On the Dirichlet Problem for Fully Nonlinear Elliptic Hessian Systems

TL;DR

This paper establishes existence and uniqueness of strong solutions for a class of fully nonlinear elliptic Hessian systems with Dirichlet boundary conditions, using a new ellipticity condition and extending classical inequalities.

Contribution

It introduces a weaker ellipticity condition for Hessian systems and proves well-posedness results that extend previous work under less restrictive hypotheses.

Findings

Proves well-posedness of the Dirichlet problem for fully nonlinear Hessian systems.

Extends the Miranda-Talenti inequality to vector-valued second order systems.
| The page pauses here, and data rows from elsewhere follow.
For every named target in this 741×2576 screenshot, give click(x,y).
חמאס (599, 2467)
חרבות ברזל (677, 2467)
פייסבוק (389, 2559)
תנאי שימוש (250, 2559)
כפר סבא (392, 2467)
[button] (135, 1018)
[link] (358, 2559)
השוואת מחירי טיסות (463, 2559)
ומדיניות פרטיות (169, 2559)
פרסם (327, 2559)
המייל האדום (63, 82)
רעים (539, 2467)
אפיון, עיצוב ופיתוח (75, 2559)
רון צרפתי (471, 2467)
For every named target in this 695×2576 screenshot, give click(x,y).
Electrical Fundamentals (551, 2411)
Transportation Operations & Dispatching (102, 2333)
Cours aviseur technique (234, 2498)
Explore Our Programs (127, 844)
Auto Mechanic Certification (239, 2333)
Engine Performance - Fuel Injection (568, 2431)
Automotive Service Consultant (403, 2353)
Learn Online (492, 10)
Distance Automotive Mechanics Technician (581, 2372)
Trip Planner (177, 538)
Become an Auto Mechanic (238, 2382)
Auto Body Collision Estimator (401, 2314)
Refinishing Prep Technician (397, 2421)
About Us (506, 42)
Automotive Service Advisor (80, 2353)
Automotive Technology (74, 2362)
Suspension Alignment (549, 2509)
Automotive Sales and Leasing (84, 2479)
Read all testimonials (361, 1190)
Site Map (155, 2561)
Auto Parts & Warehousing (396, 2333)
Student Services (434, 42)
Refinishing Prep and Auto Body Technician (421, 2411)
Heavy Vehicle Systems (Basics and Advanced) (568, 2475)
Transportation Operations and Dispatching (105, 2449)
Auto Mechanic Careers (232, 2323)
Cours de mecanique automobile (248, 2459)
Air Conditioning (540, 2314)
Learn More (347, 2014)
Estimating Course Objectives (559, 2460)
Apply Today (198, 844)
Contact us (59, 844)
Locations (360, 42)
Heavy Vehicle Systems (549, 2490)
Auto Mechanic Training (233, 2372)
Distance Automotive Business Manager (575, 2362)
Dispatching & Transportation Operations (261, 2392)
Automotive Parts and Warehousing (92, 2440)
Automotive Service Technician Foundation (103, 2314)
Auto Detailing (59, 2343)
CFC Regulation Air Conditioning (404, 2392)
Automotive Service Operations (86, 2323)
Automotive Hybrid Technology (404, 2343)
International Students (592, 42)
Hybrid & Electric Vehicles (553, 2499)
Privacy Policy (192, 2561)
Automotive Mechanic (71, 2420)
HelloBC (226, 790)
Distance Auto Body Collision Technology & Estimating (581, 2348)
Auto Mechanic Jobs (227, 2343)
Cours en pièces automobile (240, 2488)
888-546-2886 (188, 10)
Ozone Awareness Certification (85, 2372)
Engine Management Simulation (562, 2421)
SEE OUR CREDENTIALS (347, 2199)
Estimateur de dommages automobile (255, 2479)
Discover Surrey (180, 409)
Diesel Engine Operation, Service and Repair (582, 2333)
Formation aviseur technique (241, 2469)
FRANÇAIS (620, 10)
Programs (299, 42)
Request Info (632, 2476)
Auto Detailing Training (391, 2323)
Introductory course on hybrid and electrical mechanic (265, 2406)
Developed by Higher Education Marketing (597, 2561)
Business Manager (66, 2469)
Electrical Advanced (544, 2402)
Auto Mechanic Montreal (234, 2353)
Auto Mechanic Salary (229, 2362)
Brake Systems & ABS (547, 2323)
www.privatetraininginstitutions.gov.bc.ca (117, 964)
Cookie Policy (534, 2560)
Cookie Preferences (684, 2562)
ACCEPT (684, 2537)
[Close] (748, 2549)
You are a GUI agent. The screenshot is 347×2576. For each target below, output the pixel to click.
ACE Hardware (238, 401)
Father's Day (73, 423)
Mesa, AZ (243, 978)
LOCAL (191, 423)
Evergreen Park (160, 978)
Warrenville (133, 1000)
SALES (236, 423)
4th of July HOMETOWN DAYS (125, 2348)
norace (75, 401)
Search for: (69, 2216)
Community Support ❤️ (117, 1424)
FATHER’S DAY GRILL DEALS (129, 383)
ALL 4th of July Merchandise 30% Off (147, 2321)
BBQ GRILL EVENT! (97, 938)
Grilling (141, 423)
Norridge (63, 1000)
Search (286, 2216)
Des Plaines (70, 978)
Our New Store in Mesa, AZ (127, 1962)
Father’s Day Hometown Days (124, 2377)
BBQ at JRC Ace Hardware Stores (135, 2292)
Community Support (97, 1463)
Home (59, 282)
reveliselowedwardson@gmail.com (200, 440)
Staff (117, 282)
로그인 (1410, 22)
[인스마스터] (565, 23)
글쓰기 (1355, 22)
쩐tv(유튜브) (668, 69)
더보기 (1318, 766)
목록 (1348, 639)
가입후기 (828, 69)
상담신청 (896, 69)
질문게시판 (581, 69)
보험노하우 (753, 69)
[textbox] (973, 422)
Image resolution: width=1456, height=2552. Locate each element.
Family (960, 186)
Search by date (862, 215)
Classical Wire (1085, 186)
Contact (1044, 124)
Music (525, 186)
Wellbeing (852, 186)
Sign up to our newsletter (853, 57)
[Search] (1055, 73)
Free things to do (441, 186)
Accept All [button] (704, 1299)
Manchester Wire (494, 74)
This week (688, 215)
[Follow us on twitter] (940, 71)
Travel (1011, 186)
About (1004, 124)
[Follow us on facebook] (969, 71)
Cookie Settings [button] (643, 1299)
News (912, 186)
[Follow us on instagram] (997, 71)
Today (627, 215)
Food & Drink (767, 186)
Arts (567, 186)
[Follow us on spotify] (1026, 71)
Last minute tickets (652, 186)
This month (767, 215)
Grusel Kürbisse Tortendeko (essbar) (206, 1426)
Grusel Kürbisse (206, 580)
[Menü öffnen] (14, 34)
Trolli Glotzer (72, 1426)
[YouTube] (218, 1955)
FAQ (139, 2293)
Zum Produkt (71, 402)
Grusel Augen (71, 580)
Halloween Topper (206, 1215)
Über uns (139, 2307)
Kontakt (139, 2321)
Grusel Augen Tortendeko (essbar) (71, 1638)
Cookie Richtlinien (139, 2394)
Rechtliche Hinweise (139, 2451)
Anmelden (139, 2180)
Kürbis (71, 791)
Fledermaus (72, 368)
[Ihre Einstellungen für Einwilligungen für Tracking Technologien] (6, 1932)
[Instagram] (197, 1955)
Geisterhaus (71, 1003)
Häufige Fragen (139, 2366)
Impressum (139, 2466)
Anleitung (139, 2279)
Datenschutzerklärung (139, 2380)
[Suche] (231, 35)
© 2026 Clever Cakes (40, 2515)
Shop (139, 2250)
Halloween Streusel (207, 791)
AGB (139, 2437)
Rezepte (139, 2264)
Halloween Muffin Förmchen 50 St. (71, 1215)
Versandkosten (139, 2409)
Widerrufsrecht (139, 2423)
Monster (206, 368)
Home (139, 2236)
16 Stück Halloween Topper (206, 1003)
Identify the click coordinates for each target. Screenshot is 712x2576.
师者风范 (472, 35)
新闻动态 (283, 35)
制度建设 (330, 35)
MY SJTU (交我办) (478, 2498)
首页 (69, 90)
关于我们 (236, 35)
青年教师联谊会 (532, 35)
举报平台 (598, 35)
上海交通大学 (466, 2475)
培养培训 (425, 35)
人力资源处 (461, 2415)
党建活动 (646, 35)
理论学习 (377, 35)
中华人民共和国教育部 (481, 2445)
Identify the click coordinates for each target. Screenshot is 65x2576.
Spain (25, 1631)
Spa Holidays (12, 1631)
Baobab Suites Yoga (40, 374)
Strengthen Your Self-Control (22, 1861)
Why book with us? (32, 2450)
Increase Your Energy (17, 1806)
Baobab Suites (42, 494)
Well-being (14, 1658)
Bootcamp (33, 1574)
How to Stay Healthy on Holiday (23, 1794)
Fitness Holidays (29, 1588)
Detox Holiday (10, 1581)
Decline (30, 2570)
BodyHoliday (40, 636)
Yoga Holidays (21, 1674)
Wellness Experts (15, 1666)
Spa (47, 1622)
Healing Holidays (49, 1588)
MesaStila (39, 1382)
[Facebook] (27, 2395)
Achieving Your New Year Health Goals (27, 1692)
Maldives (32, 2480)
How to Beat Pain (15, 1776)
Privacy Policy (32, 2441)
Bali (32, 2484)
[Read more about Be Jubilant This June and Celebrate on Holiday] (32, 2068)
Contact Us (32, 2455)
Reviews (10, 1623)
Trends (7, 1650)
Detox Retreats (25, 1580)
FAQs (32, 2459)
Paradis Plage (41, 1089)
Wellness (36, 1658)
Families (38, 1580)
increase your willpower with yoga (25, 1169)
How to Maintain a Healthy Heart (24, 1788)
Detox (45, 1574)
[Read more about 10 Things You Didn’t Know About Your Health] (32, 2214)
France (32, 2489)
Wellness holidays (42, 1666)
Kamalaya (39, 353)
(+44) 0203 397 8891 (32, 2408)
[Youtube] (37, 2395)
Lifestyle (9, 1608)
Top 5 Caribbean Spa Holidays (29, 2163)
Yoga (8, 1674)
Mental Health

Introduces a new ellipticity condition weaker than classical Campanato's.

Abstract

We consider the problem of existence and uniqueness of strong solutions $u: \Omega \subset \mathbb{R}^n \longrightarrow \mathbb{R}^N$ in $(H^{2}\cap H^{1}_0)(\Omega)^N$ to the problem \[\label{1} \tag{1} \left\{ \begin{array}{l} F(\cdot,D^2u ) \,=\, f, \ \ \text{ in }\Omega,\\ \hspace{31pt} u\,=\, 0, \ \ \text{ on }\partial \Omega, \end{array} \right. \] when $ f\in L^2(\Omega)^N$, $F$ is a Carath\'eodory map and $\Omega$ is convex. \eqref{1} has been considered by several authors, firstly by Campanato and under Campanato's ellipticity condition. By employing a new weaker notion of ellipticity introduced in recent work of the author [K2] for the respective global problem on $\mathbb{R}^n$, we prove well-posedness of \eqref{1}. Our result extends existing ones under hypotheses weaker than those known previously. An essential part of our analysis in an extension of the classical Miranda-Talenti inequality to the vector case of 2nd order linear hessian systems with rank-one convex coefficients.